Сон ушел от него вслед за радостью. Он словно умер и сам у себя на похоронах был, провожал себя в могилу. Всё смотрел на Павлика, да и то так, как смотрят на дорогого покойника, которого вот сейчас должны вынести из хаты и захоронить от глаз навсегда. Уже не радовался его чарующей улыбке, она жгла его, разрывала сердце, сверлила мозг, выматывала из него жилы и выцеживала по капле кровь. Синике казалось, будто его душа и каждый кусочек его тела истекают кровью.
Домаха заметила перемену и что-то припомнила. Припомнила — и тоже замолчала. Все по хозяйству возилась. Уж и не подходила к Павлику, когда возле него отец. А только наблюдала за ним, тайком утирая слезы. Иногда хотелось упасть и прижаться лицом к крепким и стройным ногам Василия, выплакать то, что жаром опалило ее тело, горячей смолой налило сердце. Но не могла пошевелить языком, слова не клеились, застревали в самом горле, оставались на кончике языка.
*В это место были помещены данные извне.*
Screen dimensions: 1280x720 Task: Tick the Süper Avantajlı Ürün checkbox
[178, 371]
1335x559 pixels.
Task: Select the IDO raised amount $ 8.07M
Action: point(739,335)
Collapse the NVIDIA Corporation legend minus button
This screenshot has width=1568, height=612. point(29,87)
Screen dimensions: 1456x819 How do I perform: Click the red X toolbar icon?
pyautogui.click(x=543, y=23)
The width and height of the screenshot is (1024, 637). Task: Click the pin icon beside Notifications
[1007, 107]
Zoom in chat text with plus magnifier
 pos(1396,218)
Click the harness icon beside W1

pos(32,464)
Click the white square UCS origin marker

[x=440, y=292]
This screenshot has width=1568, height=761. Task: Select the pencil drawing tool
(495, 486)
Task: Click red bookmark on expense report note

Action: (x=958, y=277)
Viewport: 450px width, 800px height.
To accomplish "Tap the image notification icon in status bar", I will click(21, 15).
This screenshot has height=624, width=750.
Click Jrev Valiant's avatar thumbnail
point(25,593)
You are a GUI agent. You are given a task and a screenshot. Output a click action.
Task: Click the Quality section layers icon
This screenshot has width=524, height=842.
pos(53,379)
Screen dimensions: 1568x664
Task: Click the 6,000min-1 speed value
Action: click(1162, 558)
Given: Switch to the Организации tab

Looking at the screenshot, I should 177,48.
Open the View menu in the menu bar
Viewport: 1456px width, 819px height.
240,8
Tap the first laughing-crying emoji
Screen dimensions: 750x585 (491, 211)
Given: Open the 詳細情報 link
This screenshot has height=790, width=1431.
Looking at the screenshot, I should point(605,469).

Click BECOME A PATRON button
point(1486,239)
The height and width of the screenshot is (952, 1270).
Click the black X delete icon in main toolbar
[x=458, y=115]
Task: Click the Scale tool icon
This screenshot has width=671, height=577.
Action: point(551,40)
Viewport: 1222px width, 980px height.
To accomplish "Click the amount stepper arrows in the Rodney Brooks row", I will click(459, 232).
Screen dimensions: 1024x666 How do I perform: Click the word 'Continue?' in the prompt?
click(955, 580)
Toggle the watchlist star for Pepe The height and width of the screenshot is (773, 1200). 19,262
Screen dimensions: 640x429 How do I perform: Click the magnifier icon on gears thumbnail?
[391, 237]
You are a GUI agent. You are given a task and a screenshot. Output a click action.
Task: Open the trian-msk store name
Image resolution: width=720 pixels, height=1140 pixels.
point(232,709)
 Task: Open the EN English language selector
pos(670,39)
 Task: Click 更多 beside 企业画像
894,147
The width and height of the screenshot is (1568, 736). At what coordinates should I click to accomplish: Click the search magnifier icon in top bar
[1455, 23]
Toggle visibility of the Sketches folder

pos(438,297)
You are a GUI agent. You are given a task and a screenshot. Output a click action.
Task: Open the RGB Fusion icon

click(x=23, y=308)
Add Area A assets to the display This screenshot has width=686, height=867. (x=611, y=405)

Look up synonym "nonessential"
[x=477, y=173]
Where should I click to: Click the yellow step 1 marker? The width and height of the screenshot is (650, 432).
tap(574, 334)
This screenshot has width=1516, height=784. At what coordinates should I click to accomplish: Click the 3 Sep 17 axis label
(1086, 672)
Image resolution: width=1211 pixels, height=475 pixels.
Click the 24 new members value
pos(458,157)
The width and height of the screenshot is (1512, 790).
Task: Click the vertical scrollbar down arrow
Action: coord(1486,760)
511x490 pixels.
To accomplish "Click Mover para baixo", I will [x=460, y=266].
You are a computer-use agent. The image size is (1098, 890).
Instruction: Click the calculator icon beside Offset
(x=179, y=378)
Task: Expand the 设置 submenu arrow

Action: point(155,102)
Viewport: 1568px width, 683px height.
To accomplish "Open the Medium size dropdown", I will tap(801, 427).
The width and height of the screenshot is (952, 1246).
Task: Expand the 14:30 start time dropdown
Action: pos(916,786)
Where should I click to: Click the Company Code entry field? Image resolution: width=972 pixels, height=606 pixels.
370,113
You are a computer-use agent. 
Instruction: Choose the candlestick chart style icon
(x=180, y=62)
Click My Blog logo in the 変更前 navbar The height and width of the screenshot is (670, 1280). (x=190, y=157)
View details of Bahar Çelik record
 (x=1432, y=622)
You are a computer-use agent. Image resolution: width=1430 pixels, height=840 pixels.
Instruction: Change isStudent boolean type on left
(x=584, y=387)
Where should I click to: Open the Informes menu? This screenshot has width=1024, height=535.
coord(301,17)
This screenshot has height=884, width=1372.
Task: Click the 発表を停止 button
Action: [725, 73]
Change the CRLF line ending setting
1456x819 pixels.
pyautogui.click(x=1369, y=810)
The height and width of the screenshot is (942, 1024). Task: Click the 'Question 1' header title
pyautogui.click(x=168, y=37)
Даже не готовилась к неминуемому разговору, ибо знала, что не хватит сил соврать, не выдержит его горя, знала и понимала, что ложь только сильнее ранит сердце, полное любви к ней и младенцу. Ждала неумолимого, страшного вопроса.
— Чей сын? — вдруг взорвался он.
Домаха отвернулась… Вопрос этот словно камнем упал в пустое дупло вербы, глухо ударившись о гниль.
— Чей сын? — повторил он холодно.
Домаха молчала. Василий присел рядом с ней и еще тише, со скрипом в голосе прошептал:
— Говори же, женушка милая, чей он?
— Может быть, ты поспал бы, Василий, а завтра… — неизвестно для чего сказала Домаха.
— Нет! Мои глаза больше не могут спать. Кто-то украл у меня сон вместе с моим сыном… Слышишь? Я не могу спать. Кто-то взял мой сон и унес его куда-то далеко-далеко и там бросил посреди дороги… Бросил и плюнул на него. И он сидит теперь у чужой дороги и скулит… О-о-о! То не сон скулит. То мой сын, моя кровь скулит там… Э нет, нет! Не мой, не мой!.. Не мой!..
И он заплакал. Тоскливо-тоскливо, сиротливо заплакал. Но вдруг умолк и повернул свое бледное лицо к Домахе, глаза сверкали.
— Говори же, шлюха, чей сын? С кем ты его приспала на моей постели?
Молчала, словно ее не было в хате, словно она вышла куда-то и издали пугливо слушала, как ее любимый Василек, который до сих пор грубого слова ей не сказал, бросил страшное, оскорбительное-«шлюха»!..
— Ну говори же, говори, женушка моя, кто был здесь? Кто переночевал так сладко в моей постели, с моей милой женой?
— Василий…
— Знаю!.. Знаю, чей он. Знаю, моя хорошая, знаю… Но нет! Я ничего не знаю. Скажи ты, скажи, чей сын? Хочу от тебя услышать…
— Василий… Слушай…
— Не мой? Не мой? А?
Домаха упала на колени и дико завизжала.
— Василий, прости. Прости меня, Василий, я не…
Тяжелый кулак Синики прервал визг. Домаха свалилась на пол. Василий, как зверь, бросился на нее, сел на грудь и методично, вдумчиво бил. По голове, по груди, по рукам… Он чувствовал, как что-то дико рычало у него внутри, скулило, и он все сильнее бил кулаком. Бил с ощущением сладостного удовлетворения.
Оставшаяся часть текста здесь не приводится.